[Task details]
The records below need to be printed in full. Keep each one exact.

**** Input for this task

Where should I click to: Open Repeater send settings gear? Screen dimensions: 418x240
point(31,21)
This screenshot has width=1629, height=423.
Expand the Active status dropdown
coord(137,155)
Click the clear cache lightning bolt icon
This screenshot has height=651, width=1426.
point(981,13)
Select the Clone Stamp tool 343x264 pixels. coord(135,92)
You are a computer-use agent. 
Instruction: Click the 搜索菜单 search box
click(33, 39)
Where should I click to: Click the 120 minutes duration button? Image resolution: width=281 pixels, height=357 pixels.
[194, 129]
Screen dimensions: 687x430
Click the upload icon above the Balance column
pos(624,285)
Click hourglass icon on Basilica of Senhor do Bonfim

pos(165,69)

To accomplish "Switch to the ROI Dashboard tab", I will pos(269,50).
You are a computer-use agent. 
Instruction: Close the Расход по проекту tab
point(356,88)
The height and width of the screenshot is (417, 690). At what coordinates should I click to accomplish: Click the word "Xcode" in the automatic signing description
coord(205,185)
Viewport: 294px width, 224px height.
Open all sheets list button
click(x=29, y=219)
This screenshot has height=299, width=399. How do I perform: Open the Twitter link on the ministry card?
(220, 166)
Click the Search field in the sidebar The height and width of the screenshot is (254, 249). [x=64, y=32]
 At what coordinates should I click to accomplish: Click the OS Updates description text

********

[Final answer]
Where should I click to: Open Repeater send settings gear? Screen dimensions: 418x240
point(31,21)
This screenshot has width=1629, height=423.
Expand the Active status dropdown
coord(137,155)
Click the clear cache lightning bolt icon
This screenshot has height=651, width=1426.
point(981,13)
Select the Clone Stamp tool 343x264 pixels. coord(135,92)
You are a computer-use agent. 
Instruction: Click the 搜索菜单 search box
click(33, 39)
Where should I click to: Click the 120 minutes duration button? Image resolution: width=281 pixels, height=357 pixels.
[194, 129]
Screen dimensions: 687x430
Click the upload icon above the Balance column
pos(624,285)
Click hourglass icon on Basilica of Senhor do Bonfim

pos(165,69)

To accomplish "Switch to the ROI Dashboard tab", I will pos(269,50).
You are a computer-use agent. 
Instruction: Close the Расход по проекту tab
point(356,88)
The height and width of the screenshot is (417, 690). At what coordinates should I click to accomplish: Click the word "Xcode" in the automatic signing description
coord(205,185)
Viewport: 294px width, 224px height.
Open all sheets list button
click(x=29, y=219)
This screenshot has height=299, width=399. How do I perform: Open the Twitter link on the ministry card?
(220, 166)
Click the Search field in the sidebar The height and width of the screenshot is (254, 249). [x=64, y=32]
 At what coordinates should I click to accomplish: Click the OS Updates description text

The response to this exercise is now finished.